== Segment start ==

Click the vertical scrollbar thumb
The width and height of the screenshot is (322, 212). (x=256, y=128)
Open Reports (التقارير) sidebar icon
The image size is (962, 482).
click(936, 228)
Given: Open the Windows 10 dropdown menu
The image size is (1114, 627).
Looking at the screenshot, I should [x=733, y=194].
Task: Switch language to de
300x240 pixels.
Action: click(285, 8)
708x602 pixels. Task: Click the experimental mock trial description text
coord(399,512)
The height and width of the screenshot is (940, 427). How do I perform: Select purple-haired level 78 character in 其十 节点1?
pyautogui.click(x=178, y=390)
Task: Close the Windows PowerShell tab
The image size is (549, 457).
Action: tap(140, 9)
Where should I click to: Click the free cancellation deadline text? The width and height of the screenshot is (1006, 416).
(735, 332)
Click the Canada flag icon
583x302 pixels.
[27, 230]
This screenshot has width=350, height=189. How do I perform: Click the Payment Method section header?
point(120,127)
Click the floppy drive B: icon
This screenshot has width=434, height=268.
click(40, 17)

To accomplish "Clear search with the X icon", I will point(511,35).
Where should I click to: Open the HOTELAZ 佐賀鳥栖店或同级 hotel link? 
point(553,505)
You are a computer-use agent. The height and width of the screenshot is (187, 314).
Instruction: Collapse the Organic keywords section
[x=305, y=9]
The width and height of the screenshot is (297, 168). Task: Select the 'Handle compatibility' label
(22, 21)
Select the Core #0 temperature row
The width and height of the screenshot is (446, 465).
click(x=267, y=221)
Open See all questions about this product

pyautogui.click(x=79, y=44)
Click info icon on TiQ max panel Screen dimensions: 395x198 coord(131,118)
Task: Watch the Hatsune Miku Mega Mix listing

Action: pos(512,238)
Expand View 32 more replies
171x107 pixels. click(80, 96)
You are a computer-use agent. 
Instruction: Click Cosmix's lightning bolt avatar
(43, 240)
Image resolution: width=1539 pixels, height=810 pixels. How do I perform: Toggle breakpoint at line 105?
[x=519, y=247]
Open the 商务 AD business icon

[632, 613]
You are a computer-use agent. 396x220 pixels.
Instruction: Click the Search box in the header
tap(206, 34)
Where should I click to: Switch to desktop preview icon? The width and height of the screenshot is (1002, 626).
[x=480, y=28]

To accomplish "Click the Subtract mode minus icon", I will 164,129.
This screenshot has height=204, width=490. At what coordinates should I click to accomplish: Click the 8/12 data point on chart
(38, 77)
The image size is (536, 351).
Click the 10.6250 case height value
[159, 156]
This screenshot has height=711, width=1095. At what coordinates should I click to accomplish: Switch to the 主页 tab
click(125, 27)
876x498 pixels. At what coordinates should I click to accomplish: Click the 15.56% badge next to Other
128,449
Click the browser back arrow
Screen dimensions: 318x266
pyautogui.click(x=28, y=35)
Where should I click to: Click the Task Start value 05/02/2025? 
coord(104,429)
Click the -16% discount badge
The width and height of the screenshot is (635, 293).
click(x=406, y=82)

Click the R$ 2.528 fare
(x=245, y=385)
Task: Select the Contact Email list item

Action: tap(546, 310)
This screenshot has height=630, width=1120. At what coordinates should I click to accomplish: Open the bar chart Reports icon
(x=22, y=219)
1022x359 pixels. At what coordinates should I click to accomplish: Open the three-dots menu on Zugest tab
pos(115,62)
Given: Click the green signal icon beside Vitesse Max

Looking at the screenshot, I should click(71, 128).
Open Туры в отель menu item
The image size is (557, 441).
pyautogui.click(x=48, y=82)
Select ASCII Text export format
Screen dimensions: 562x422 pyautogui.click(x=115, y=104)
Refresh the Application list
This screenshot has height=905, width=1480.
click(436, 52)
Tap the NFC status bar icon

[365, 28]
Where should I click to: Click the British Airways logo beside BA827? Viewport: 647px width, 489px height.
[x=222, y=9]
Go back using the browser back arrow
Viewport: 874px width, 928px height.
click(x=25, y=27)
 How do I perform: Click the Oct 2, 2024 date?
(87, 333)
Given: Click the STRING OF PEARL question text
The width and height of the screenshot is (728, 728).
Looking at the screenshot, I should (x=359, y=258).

== Segment end ==

Give back the whole listing, word for word.

Click the vertical scrollbar thumb
The width and height of the screenshot is (322, 212). (x=256, y=128)
Open Reports (التقارير) sidebar icon
The image size is (962, 482).
click(936, 228)
Given: Open the Windows 10 dropdown menu
The image size is (1114, 627).
Looking at the screenshot, I should [x=733, y=194].
Task: Switch language to de
300x240 pixels.
Action: click(285, 8)
708x602 pixels. Task: Click the experimental mock trial description text
coord(399,512)
The height and width of the screenshot is (940, 427). How do I perform: Select purple-haired level 78 character in 其十 节点1?
pyautogui.click(x=178, y=390)
Task: Close the Windows PowerShell tab
The image size is (549, 457).
Action: tap(140, 9)
Where should I click to: Click the free cancellation deadline text? The width and height of the screenshot is (1006, 416).
(735, 332)
Click the Canada flag icon
583x302 pixels.
[27, 230]
This screenshot has width=350, height=189. How do I perform: Click the Payment Method section header?
point(120,127)
Click the floppy drive B: icon
This screenshot has width=434, height=268.
click(40, 17)

To accomplish "Clear search with the X icon", I will point(511,35).
Where should I click to: Open the HOTELAZ 佐賀鳥栖店或同级 hotel link? 
point(553,505)
You are a computer-use agent. The height and width of the screenshot is (187, 314).
Instruction: Collapse the Organic keywords section
[x=305, y=9]
The width and height of the screenshot is (297, 168). Task: Select the 'Handle compatibility' label
(22, 21)
Select the Core #0 temperature row
The width and height of the screenshot is (446, 465).
click(x=267, y=221)
Open See all questions about this product

pyautogui.click(x=79, y=44)
Click info icon on TiQ max panel Screen dimensions: 395x198 coord(131,118)
Task: Watch the Hatsune Miku Mega Mix listing

Action: pos(512,238)
Expand View 32 more replies
171x107 pixels. click(80, 96)
You are a computer-use agent. 
Instruction: Click Cosmix's lightning bolt avatar
(43, 240)
Image resolution: width=1539 pixels, height=810 pixels. How do I perform: Toggle breakpoint at line 105?
[x=519, y=247]
Open the 商务 AD business icon

[632, 613]
You are a computer-use agent. 396x220 pixels.
Instruction: Click the Search box in the header
tap(206, 34)
Where should I click to: Switch to desktop preview icon? The width and height of the screenshot is (1002, 626).
[x=480, y=28]

To accomplish "Click the Subtract mode minus icon", I will 164,129.
This screenshot has height=204, width=490. At what coordinates should I click to accomplish: Click the 8/12 data point on chart
(38, 77)
The image size is (536, 351).
Click the 10.6250 case height value
[159, 156]
This screenshot has height=711, width=1095. At what coordinates should I click to accomplish: Switch to the 主页 tab
click(125, 27)
876x498 pixels. At what coordinates should I click to accomplish: Click the 15.56% badge next to Other
128,449
Click the browser back arrow
Screen dimensions: 318x266
pyautogui.click(x=28, y=35)
Where should I click to: Click the Task Start value 05/02/2025? 
coord(104,429)
Click the -16% discount badge
The width and height of the screenshot is (635, 293).
click(x=406, y=82)

Click the R$ 2.528 fare
(x=245, y=385)
Task: Select the Contact Email list item

Action: tap(546, 310)
This screenshot has height=630, width=1120. At what coordinates should I click to accomplish: Open the bar chart Reports icon
(x=22, y=219)
1022x359 pixels. At what coordinates should I click to accomplish: Open the three-dots menu on Zugest tab
pos(115,62)
Given: Click the green signal icon beside Vitesse Max

Looking at the screenshot, I should click(71, 128).
Open Туры в отель menu item
The image size is (557, 441).
pyautogui.click(x=48, y=82)
Select ASCII Text export format
Screen dimensions: 562x422 pyautogui.click(x=115, y=104)
Refresh the Application list
This screenshot has height=905, width=1480.
click(436, 52)
Tap the NFC status bar icon

[365, 28]
Where should I click to: Click the British Airways logo beside BA827? Viewport: 647px width, 489px height.
[x=222, y=9]
Go back using the browser back arrow
Viewport: 874px width, 928px height.
click(x=25, y=27)
 How do I perform: Click the Oct 2, 2024 date?
(87, 333)
Given: Click the STRING OF PEARL question text
The width and height of the screenshot is (728, 728).
Looking at the screenshot, I should (x=359, y=258).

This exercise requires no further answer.